§ **REQUIREMENT 1**: In the M51 test write-up, which submarine launched the unarmed M51 missile on June 12, 2020?
§ **REQUIREMENT 2**: Transcribe everything in the M51 test write-up from "A French M51" down to "same Navigational Warnings.".

Start of EXCERPT PROVIDED

A French M51 SLBM test with a 6000 km range on June 12

click image to enlarge

On the morning of June 12, 2020, the French Navy test launched an unarmed M51 SLBM from the Triomphant-class submarine Le Téméraire.

The launch was from a spot near the French coast just south of Audierne Bay in Bretagne, not far from the French Naval port of Brest, according to a French Government bulletin. Navigational Warnings place it around 47^o.65 N, 4^o.15 W. The launch direction was towards the Caribean, with impact in the Atlantic Ocean near 24^o.4 N, 66^o.1 W according to the same Navigational Warnings.

The locations of the hazard areas from these Navigational Warnings point to a 6000 km flight trajectory (see figures above and below):


HYDROLANT 1882/20

EASTERN NORTH ATLANTIC.
CELTIC SEA.
BAY OF BISCAY.
FRANCE.
DNC 08.
1. MISSILE OPERATIONS 0200Z TO 1100Z DAILY
11 JUN THRU 11 JUL IN AREAS BOUND BY:
A. 47-12N 010-25W, 47-49N 004-31W,
47-39N 004-01W, 47-24N 004-11W,
46-44N 010-17W.
B. 46-17N 019-54W, 46-50N 017-09W,
45-07N 016-29W, 44-35N 019-01W.
2. CANCEL THIS MSG 111200Z JUL 20.//

Authority: NAVAREA II 167/20 042002Z JUN 20.

Date: 060713Z JUN 20
Cancel: 11120000 Jul 20


 
NAVAREA IV 485/20

NORTH ATLANTIC.
1. MISSILE OPERATIONS 0200Z TO 1100Z DAILY
11 JUN THRU 11 JUL:
A. IN AREA BOUND BY
39-37N 040-14W, 40-40N 037-48W,
39-41N 037-07W, 38-39N 039-31W.
B. IN AREA WITHIN 92 MILES OF 24-24N 066-06W.
2. CANCEL THIS MSG 111200Z JUL 20.//

Authority: AVURNAV BREST 070808Z JUN 20.

Date: 070851Z JUN 20
Cancel: 11120000 Jul 20


I have plotted the Navigational Warnings on the map below. The line shown is a simple STK-modelled ballistic trajectory, which fits these area's well. Assuming a 1200 km apogee, the flight-time should have been around 23 minutes.

Click map to enlarge

The M51 is  the newest French SLBM. It is in service since mid-2010. It has three stages and can carry up to 10 RV's. It's maximum range is said to be near 11 000 km, i.e. comparable to the Trident-II SLBM of the US Navy and Royal British Navy. This is the 5th succesful test of an M51 SLBM (a 6th test attempt in May 2013 ended in failure).

A nice summary of what is known from public sources about this test is provided in this article by Tyler Rogoway on The Drive.

End of EXCERPT PROVIDED
Start of DATA SEGMENT

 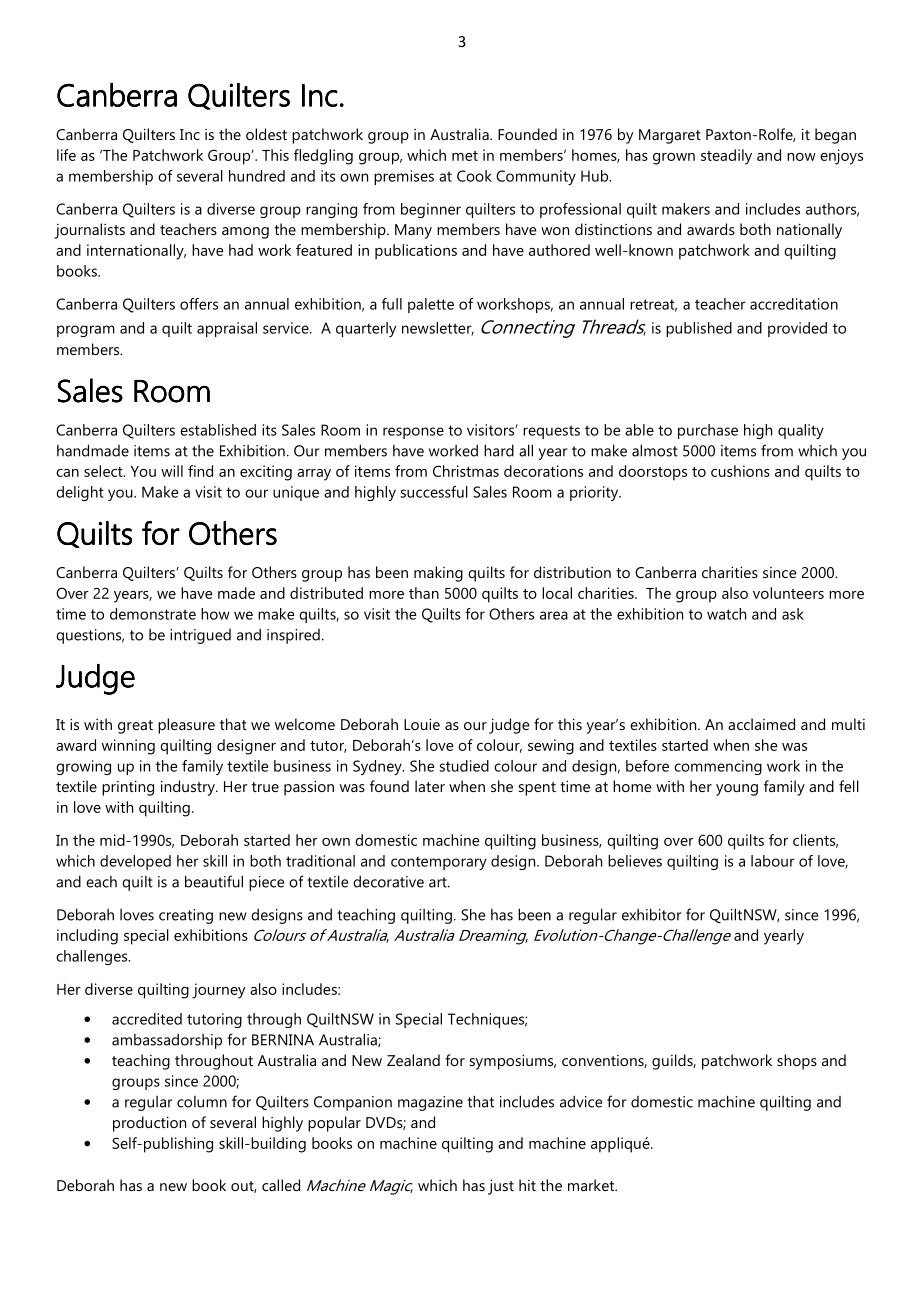 What do you see at coordinates (218, 430) in the document?
I see `established` at bounding box center [218, 430].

End of DATA SEGMENT

§ **FULL ANSWER 1**: The Triomphant-class submarine Le Téméraire.

§ **FULL ANSWER 2**:
A French M51 SLBM test with a 6000 km range on June 12

click image to enlarge

On the morning of June 12, 2020, the French Navy test launched an unarmed M51 SLBM from the Triomphant-class submarine Le Téméraire.

The launch was from a spot near the French coast just south of Audierne Bay in Bretagne, not far from the French Naval port of Brest, according to a French Government bulletin. Navigational Warnings place it around 47^o.65 N, 4^o.15 W. The launch direction was towards the Caribean, with impact in the Atlantic Ocean near 24^o.4 N, 66^o.1 W according to the same Navigational Warnings.